I have learned a lot since then. I learned that I am not a stay-at-home mom. I learned to let go of control over my kids. That they are OK, and even thrive at their daycare. They are OK with a sitter, and they are OK at grandma’s. They LOVE grandma. I learned to find balance in school/family life. Yes the load in premed isn't anything like med school, but I learned some tricks. Like don't even attempt to study around the kids unless you want scribbles all over your books. And, don't expect to take a 7 hour timed practice MCAT test and score well with a newborn in lap, so GET A SITTER! Also-DON'T. LAY. DOWN. You WILL fall asleep. Oh, 15 months after my son was born, my daughter came along. Another unplanned little darling.

I am also grateful. I originally got accepted into a program 800 miles away. BD (baby daddy) would have had to stay in our current city for work, and I would be leaving two sets of wonderful grandparents. 2 weeks before our moving van was scheduled to whisk me away with 2 toddlers to start med school alone in a new city, I got an acceptance to a school close to home at an institution known for its (relatively) laid back atmosphere, and relaxed schedule. I am so grateful for this. I am grateful I have so much support from BD, my parents, and BD's family. Grateful to my 26 year old self who continued to complete premed classes despite being so uncertain, who started studying for the MCAT with a 2 weeks old (and eventually got a sitter). Grateful for my kids' teachers, and babysitters that fill their day with joy.

So now as I move closer to med school, I am no longer dizzy with thoughts of uncertainty. I know it'll be crazy, and stressful, and hard. But I know I cannot see myself doing anything else. (Even if sometimes I wish I could). I know at times I will miss my kids, but they are surrounded by friends and family that love and care for them as much as I do. And the obsessing over the wrinkles? I know it’s a phase. They are beautiful just like my grey hairs.
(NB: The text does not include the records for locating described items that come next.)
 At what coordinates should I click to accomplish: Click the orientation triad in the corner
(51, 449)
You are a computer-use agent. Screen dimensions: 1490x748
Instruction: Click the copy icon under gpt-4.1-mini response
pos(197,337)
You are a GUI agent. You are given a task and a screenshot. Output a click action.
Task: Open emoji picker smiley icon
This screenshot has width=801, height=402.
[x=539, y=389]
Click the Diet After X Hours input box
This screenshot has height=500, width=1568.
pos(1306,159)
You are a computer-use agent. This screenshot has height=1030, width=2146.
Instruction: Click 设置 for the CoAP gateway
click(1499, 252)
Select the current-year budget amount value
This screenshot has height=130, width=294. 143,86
Who would really want to be 20 again anyway?

-TXgal


The Shorter version:

TXgal is an about to be 30 year old, nontraditional, incoming MS1 with two toddlers (born 2014 and 2015) and a nontraditional life living with her supportive BD (baby daddy). She has spent the past three years pregnant, or breastfeeding while completing her pre-med classes, and MCAT. After years of uncertainty, she is happy to start medical school knowing there is nothing else she can see herself doing, (well maybe a photographer for NatGeo, but that’ll come later) She is forever newly discovering how she identifies as a mom, individual, almost 30 year old, and soon to be medical student, and looks forward to blogging about the joys, struggle, stress, and victories in finding this balance. She also has a gazillion hobbies, and likes that include: gardening, yoga, reading, coffee, rock climbing, running, traveling, hiking, visiting National Parks, photography, healthy eating, Latin dancing, planning her life, re-planning her life after plans fail, family vacations, studying, and watching NatGeo with toddlers, cheering for the prey when they get away.